**Set tasks:**
[1] Can you rewrite the lines of the listing that begin at the line containing "How do I perform: Expand the Tools menu?" and end after the line containing "point(26,433)", replacing "Rectangle" with "Ellipse" and leaving everything else unchanged? Give back only those lines.
[2] Could you write the next part of the git status, add, and commit tutorial, picking up after its last sentence?

**Passage provided:**

------------------------------------------------------------------------

Git Status, Add & Commit

Let's add some actual code to our project. Create a file main.cpp with the following code:

#include <iostream>

int main()
{
    std::cout << "hello git" << std::endl;
    return 1;
}

Compile and run the code:

$ g++ main.cpp
$ ./a.out

We've created our first file but git doesn’t automatically keep track new files for us. Instead, we have to tell git to start tracking this new file. Run the following command:

$ git status

In the output, there is a section labeled "untracked files." Notice that the main.cpp and a.out files is in this section. This means that git knows the the exists, but isn’t currently keeping track of changes to the file. We want to keep track of the main.cpp file, but not the a.out file since that should be recompiled to run correctly on different machines.

We don’t want git to continue to tell us that a.out is untracked, but luckily git has a solution for this problem. You can create a file .gitignore that will contain a list of all of the files that you want git to ignore when it tells you what is/isn’t tracked and modified. Create a .gitignore file (using either and editor or file redirection) and add a.out to that file:

$ echo “a.out” > .gitignore

The echo command will output the string “a.out” to terminal, which will then be redirected (>) to the .gitignore file (which will be created if it doesn’t already exist). Now check the status of your repo:

$ git status

Notice that a.out is no longer listed, only main.cpp and the new .gitignore are listed as untracked. Now, we can add both of these files to our project with the following commands:

$ git add main.cpp
$ git add .gitignore

Note: Do not add executable or object files to your git repo, only add source files. Tracking executables uses LOTS of disk space and they are unlikely to work on other peoples machines. If we see these files in your git repos, your grade on the assignment will be docked 20%. You should use a .gitignore file so that they don’t appear in your git status or accidentally get added to your repository.

Now, when we run git status, there is a section labeled "Changes to be committed" with the main.cpp and .gitignore files underneath it. This means that git now thinks this file is part of the project, and will being to track changes to it.

Whenever we finish a task in our repo, we "commit" our changes. This tells git to save the current state of the repo, made up of all the files we’ve added, so that we can come back to it later if we need to. Commit your changes using the command:

$ git commit -m "my first commit”

Every commit needs a "commit message" that describes what changes we made in the repo. Writing clear, succinct, informative commit messages is one of the keys to using git effectively. In this case we passed the -m flag to git so the commit message was specified in the command line. If we did not pass a flag, then git would have opened the vim editor for us to type a longer commit message.

------------------------------------------------------------------------

**Extracted records:**
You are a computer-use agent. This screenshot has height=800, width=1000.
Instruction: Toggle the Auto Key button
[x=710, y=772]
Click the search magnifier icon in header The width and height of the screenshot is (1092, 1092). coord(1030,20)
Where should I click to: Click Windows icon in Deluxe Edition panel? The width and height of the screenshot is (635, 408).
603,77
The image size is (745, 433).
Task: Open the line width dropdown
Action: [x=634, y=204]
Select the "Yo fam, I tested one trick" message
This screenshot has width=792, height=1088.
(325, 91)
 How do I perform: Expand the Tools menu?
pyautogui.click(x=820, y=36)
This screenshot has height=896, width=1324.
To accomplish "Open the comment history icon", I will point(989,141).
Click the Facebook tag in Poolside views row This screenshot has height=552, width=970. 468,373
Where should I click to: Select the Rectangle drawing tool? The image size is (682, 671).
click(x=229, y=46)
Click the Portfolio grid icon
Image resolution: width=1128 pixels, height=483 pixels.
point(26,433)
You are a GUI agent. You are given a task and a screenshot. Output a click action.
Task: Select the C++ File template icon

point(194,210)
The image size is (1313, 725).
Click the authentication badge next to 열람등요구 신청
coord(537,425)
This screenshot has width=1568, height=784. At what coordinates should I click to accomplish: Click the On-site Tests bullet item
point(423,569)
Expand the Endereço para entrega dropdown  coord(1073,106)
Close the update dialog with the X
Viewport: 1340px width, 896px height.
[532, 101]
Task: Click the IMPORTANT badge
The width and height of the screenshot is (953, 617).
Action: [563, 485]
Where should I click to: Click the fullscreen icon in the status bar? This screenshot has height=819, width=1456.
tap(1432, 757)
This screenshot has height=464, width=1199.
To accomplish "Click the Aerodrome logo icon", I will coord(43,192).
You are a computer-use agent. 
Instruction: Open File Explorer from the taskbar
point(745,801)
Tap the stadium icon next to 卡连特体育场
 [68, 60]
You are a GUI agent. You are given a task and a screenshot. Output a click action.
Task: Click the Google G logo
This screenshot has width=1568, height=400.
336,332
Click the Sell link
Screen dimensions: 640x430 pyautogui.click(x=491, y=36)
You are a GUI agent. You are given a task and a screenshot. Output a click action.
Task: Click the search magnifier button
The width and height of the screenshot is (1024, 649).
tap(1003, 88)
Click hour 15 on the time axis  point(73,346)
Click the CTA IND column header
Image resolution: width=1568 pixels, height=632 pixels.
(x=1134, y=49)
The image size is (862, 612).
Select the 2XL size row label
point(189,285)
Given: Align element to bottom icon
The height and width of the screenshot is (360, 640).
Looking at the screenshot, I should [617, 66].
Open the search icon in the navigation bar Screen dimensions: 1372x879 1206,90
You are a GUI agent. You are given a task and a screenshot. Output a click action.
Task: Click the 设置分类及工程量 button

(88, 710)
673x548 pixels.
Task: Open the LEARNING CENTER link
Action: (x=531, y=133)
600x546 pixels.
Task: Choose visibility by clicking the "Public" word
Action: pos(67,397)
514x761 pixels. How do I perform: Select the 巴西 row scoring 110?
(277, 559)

------------------------------------------------------------------------

**Answers to the problems:**
[1]
 How do I perform: Expand the Tools menu?
pyautogui.click(x=820, y=36)
This screenshot has height=896, width=1324.
To accomplish "Open the comment history icon", I will point(989,141).
Click the Facebook tag in Poolside views row This screenshot has height=552, width=970. 468,373
Where should I click to: Select the Ellipse drawing tool? The image size is (682, 671).
click(x=229, y=46)
Click the Portfolio grid icon
Image resolution: width=1128 pixels, height=483 pixels.
point(26,433)

[2]
That was not a very informative commit message, so lets edit it to be something more informative. Anytime you need to modify the last commit that you made, you need to amend it which is done through the following command:

$ git commit --amend

Running this allows you to edit the last commit that you made, including which files were included in that commit. Anything that you have done a git add to before running git commit --amend will be added to the last commit in addition to allowing you to edit the commit message.

Note: the --amend flag will let you add anything to the previous commit, even if it's not a good idea. Because of this you should use it carefully and for situations where you have forgotten a minor change (README, comment, better commit message) or your last commit did not actually function correctly and you need to “patch” it.

We didn’t write an informative commit message, so we should modify it to be something more useful. Run the git commit --amend command and you should see something like the following open in either vim or emacs.

My first commit
  
# Please enter the commit message for your changes. Lines starting
# with ‘#' will be ignored, and an empty message aborts the commit.
#
# On branch brrcrites/lab-01
# Changes to be committed:
#   added:   main.cpp
#   added:   .gitignore
#
# Changes not staged for commit:
#
# Untracked files:
#

While you can write any message that you want here, GitHub will do some automatic formatting based on past good practices for writing commit messages that you should adhere to.

The first line will be formatted as a subject line, and cut off at 50 characters. You should therefore pick a concise subject message that is < 50 characters long
You should separate the first line from the rest of your body text with a blank line
The body of your message (anything else you add after the subject but before the commented lines) should describe what changes occurred and why, rather than how you did it. This is often formatted as a bulleted list using a * as the bullet.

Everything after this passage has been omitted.